Ninguém se afasta dos estudos porque quer. São as circunstâncias da vida, é a própria estrutura do sistema que empurra muitos para longe da escola. Então, quando chegamos a uma formatura e vemos sonhos sendo realizados, é muito especial
Alexandre Henderson, jornalista da TV Globo
Além dos estudantes e suas famílias, professores e a equipe de gestão da Unidade Escolar também estiveram presentes.

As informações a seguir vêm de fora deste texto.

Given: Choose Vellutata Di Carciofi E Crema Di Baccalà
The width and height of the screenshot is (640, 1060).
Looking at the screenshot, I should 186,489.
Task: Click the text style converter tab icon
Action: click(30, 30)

Participaram ainda representantes das instituições locais parceiras de implementação: Andreia Martins, diretora da Redes da Maré (Maré); Karla Ferreira Ribeiro, diretora do Instituto Abraço Coletivo (São Gonçalo); e Michelle Mello, coordenadora-geral da Rede Cruzada (Del Castilho).
Durante a cerimônia, o secretário-geral da Fundação Roberto Marinho, João Alegria, destacou o caráter coletivo da conquista. “É uma visão muito bonita poder olhar para vocês e estar aqui nesta noite. Depois de uma trajetória tão longa, de dois anos de esforço, celebrar essa conquista junto com vocês e suas famílias é algo muito especial. A gente sabe, pelo que vive e pelas pesquisas, que o diploma muda vidas. Ele melhora o salário, abre portas, permite dar mais um passo — às vezes é o que finalmente garante a carteira assinada. Essa conquista transforma a vida do estudante e da família”. Ele também reforçou a dimensão do desafio nacional.
Somos pouco mais de 140 formandos, mas o Brasil ainda tem 66 milhões de pessoas sem concluir a educação básica. Nosso trabalho é importante, mas ainda pequeno diante do desafio. Precisamos trazer mais gente — familiares, vizinhos — e seguir estudando
João Alegria, secretário-geral da Fundação Roberto Marinho
Segundo o diretor da Escola Fundação Roberto Marinho, Renan Carlos Silva, a formatura representa muito mais do que a conclusão de um ciclo. “Ela simboliza coragem, persistência e a força de cada estudante que decidiu retomar os estudos e escrever uma nova história. Cada aluno carrega um mundo de experiências, desafios e sonhos, e é essa diversidade que transforma nossa escola em um espaço vivo, afetivo e profundamente humano”, conclui.
Sobre a Escola Fundação Roberto Marinho
Criada em 2011, a Escola Fundação Roberto Marinho atua exclusivamente com aulas presenciais e tem como missão ampliar o acesso à educação básica para jovens, adultos e idosos que desejam retomar seus estudos. A Unidade Escolar oferece vagas justamente em territórios onde a oferta de EJA é reduzida, contribuindo para garantir que o direito à educação seja exercido ao longo da vida, especialmente em regiões marcadas por desigualdades e vulnerabilidades sociais. Desde então, já formou cerca de 2.000 estudantes no ensino fundamental e no ensino médio. No Rio de Janeiro, está presente no Complexo da Maré, em Del Castilho e em São Gonçalo, atendendo estudantes de 15 a 70 anos.
Sobre o Telecurso
O Telecurso é uma tecnologia educacional, reconhecida pelo Ministério da Educação (MEC), e mais de 1,7 milhão de estudantes já conseguiram terminar seus estudos por ele. Outros 40 mil professores se formaram pela metodologia do programa, que valoriza a construção coletiva do conhecimento e autonomia, utilizando os melhores recursos da comunicação para promover a educação.